BGP Filtering

Hi,

Considering:

http://thyme.apnic.net

Total number of prefixes smaller than registry allocations: 113220
!!!!!

/20:17046 /21:16106 /22:20178 /23:21229 /24:126450

That is saying to me that a significant number of these smaller prefixes
are due to de-aggregation of PA and not PI announcements.

My question is - how can I construct a filter / route map that will
filter out any more specific prefixes where a less specific one exists
in the BGP table.

If my above conclusion is correct a significant portion ~47% of the
number of the prefixes in the table could be argued to be very
unnecessary at one level or another.

Is such a filter possible easily or would it have to be explicitly
declared, any chance of a process the automatically tracks and publishes
a list of offending specifics similar to Team Cymru's Bogon BGP feed.

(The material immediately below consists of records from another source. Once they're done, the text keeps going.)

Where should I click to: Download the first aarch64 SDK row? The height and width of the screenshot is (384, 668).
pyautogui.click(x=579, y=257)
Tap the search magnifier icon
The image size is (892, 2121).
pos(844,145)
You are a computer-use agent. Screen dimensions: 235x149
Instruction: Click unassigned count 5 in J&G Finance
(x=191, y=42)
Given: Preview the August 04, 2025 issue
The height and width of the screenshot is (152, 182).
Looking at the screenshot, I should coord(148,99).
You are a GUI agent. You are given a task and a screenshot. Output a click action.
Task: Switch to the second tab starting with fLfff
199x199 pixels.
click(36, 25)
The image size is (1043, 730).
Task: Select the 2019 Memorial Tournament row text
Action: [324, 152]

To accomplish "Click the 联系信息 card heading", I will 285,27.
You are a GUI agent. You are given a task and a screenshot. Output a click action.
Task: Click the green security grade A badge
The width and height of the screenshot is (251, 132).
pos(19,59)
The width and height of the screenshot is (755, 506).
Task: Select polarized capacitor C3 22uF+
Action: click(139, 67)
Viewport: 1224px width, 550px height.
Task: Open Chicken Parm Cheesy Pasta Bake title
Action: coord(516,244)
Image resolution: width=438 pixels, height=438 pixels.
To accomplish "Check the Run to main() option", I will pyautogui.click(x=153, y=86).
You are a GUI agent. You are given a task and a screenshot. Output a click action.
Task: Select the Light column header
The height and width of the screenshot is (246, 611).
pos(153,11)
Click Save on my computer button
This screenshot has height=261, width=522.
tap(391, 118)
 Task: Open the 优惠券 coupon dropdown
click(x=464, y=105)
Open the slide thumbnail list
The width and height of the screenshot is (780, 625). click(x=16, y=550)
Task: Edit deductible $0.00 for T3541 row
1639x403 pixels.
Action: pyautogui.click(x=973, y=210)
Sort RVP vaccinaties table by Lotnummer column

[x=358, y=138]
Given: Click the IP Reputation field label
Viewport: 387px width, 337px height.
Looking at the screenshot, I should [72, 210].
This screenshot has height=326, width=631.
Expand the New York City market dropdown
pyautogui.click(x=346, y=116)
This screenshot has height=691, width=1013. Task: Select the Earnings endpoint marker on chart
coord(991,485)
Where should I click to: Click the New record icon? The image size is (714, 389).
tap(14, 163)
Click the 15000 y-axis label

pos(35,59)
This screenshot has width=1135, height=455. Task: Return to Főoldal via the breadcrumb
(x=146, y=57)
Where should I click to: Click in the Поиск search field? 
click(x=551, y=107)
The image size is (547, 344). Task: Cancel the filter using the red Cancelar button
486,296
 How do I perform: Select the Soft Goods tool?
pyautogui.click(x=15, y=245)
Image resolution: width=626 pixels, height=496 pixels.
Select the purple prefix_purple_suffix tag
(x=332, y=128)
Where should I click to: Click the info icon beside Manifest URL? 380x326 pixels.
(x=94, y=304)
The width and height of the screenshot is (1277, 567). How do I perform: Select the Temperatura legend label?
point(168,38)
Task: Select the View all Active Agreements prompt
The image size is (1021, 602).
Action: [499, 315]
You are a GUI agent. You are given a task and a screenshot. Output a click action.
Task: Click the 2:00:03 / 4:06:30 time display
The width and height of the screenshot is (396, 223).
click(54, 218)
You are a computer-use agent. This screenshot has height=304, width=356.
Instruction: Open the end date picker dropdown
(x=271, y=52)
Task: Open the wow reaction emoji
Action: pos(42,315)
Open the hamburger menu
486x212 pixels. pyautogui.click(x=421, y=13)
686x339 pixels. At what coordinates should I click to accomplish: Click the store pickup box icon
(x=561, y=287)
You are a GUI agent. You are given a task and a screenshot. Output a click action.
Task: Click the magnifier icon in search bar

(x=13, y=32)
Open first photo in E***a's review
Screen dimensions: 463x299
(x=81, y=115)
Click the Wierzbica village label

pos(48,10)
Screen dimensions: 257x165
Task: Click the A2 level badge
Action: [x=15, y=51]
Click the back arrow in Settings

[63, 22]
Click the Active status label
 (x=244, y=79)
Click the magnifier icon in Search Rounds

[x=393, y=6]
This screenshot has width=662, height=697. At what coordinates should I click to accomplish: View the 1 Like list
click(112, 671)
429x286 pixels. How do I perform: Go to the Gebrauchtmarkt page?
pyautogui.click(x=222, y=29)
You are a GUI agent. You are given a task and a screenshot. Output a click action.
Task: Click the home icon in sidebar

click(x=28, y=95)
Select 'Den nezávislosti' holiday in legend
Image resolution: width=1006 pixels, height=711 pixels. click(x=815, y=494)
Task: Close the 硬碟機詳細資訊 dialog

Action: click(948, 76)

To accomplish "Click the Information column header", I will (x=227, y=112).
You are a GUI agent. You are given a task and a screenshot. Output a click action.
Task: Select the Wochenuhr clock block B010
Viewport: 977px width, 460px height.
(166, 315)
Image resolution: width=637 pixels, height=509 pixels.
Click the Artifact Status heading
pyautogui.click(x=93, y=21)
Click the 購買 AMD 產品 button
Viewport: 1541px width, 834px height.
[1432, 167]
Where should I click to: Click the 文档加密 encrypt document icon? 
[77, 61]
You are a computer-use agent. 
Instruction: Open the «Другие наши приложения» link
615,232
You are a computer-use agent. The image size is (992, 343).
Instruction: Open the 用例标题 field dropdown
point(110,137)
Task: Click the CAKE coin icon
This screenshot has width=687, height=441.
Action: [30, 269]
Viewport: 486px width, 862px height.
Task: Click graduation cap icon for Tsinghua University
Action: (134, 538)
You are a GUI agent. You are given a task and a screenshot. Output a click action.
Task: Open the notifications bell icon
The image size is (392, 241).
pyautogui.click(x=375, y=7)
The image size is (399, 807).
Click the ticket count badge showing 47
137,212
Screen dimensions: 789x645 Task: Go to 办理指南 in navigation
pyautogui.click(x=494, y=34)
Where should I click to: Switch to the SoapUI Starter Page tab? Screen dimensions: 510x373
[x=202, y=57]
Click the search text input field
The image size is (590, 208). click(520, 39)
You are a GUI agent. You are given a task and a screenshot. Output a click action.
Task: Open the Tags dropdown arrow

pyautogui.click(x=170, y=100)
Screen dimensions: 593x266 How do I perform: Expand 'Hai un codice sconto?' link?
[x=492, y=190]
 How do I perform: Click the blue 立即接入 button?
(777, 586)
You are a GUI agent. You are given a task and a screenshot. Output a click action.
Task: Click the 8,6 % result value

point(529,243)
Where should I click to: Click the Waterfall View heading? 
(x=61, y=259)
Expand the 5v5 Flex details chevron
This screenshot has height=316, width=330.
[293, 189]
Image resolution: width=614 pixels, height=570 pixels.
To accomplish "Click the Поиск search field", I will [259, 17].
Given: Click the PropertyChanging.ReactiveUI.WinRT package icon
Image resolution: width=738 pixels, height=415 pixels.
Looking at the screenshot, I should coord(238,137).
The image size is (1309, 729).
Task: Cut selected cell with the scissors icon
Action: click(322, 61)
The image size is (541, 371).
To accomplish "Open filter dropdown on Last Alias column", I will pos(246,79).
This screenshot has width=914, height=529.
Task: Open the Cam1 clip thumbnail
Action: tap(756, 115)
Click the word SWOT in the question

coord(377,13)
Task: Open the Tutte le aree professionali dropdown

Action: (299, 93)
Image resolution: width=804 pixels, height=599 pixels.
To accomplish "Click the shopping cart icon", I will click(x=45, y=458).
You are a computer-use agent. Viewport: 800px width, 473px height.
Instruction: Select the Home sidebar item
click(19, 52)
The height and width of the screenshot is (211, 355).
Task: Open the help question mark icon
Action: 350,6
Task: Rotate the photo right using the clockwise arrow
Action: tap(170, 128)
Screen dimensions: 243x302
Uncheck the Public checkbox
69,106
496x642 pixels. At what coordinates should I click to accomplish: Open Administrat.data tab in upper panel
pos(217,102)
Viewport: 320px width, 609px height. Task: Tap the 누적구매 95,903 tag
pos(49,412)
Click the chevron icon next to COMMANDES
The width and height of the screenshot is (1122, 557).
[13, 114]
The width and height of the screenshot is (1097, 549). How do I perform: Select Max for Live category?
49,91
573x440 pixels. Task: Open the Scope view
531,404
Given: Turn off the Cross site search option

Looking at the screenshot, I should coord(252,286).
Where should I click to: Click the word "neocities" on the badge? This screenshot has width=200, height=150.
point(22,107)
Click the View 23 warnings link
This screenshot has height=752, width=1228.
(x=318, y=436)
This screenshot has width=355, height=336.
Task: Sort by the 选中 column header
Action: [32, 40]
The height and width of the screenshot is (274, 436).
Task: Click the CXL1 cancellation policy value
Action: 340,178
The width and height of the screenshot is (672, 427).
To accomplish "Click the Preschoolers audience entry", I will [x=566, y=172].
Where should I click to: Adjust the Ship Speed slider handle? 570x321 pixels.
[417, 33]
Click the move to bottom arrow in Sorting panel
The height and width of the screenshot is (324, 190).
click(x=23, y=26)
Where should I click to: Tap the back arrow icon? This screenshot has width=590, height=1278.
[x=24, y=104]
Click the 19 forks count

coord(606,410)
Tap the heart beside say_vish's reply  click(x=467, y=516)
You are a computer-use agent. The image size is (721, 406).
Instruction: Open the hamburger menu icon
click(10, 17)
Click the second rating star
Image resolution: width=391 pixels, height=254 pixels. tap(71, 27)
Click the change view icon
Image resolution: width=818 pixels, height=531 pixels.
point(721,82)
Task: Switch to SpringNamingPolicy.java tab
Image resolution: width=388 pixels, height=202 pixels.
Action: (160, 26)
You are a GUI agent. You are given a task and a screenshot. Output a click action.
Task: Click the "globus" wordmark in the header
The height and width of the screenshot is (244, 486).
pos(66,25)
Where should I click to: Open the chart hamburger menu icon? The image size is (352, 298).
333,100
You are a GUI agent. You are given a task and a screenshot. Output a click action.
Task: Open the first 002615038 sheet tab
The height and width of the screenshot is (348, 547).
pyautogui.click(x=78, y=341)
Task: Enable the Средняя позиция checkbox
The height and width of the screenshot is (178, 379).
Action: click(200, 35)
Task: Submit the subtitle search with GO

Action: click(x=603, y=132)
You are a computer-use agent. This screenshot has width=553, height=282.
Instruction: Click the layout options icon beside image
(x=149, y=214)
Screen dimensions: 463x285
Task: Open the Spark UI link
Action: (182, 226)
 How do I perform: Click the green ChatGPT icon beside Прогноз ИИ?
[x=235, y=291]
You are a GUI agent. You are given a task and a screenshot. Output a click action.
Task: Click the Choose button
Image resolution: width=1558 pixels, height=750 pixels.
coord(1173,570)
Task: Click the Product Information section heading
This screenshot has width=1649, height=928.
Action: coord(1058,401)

As a transit consumer - why would I want to carry all this cr*p in my
routing table, I would still be getting a BGP route to the larger prefix
anyway - let my transit feeds sort out which route they use & traffic
engineering.

Thoughts anyone?

Kind Regards

Ben

Well, you could always just take "Customer" routes from
each of your providers (since you're running BGP I presume
you're actually multihomed and not adding to the pollution)
and point default at one/both providers for the other networks
(or take default from one or both of them).

  - jared

Hi,

Default wont work - I do care about my transit providers network
becoming partitioned or IXPs having problems or fiber cuts etc etc

So I need my router to see all the reachability of a prefix in BGP so
that my router knows which transit to send it to.

Defaults wont work because a routing decision has to be made, my transit
originating a default or me pointing a default at them does not
guarantee the reachability of all prefixes..

But if I can see the /19 in the table, do I care about a load of /24s
because the whole of the /19 should be reachable as the origin AS is
announcing it somewhere in their network and it is being received my a
transit so should be reachable.

Ok, I can dream up a few emergencies where it might be helpful to pin a
/24 as well as the /19 - but I am sure there aren't 100K+ emergencies
happening continuously in the route table and it is on the whole general
whatever because there is no incentive to stop de-aggregating once you
have started.

If they are only announcing the de-aggregated /24s and no summary /19
then my question doesn't apply as I only want to drop the more specifics
where a less specific exists.

I am struggling to see a defensible position for why just shy of 50% of
all routes appears to be mostly comprised of de-aggregated routes when
aggregation is one of the aims RIRs make the LIRs strive to achieve. If
we cant clean the mess up because there is no incentive than cant I
simply ignore the duplicates.

Regards

Ben

Hi Jason,

Fantastic news, it is possible. We are using Cisco - would you be so
kind as to give me a clue into which bit of Cisco's website you would
like me to read as I have already read the bits I suspected might tell
me how to do this but have guessed wrong / the documentation hasn't
helped - so a handy pointer would be appreciated.

Kind Regards

Ben

Ben,
Look here. They show an example of prefix filtering on the 128.0.0.0/8
network. I would assume you could extrapolate and come up with your own
rule.

http://www.cisco.com/en/US/docs/ios/12_0/np1/configuration/guide/1cbgp.h
tml#wp7487

Mike Walter, MCP
Systems Administrator
3z.net a PCD Company
http://www.3z.net

Defaults wont work because a routing decision has to be made, my transit
originating a default or me pointing a default at them does not
guarantee the reachability of all prefixes..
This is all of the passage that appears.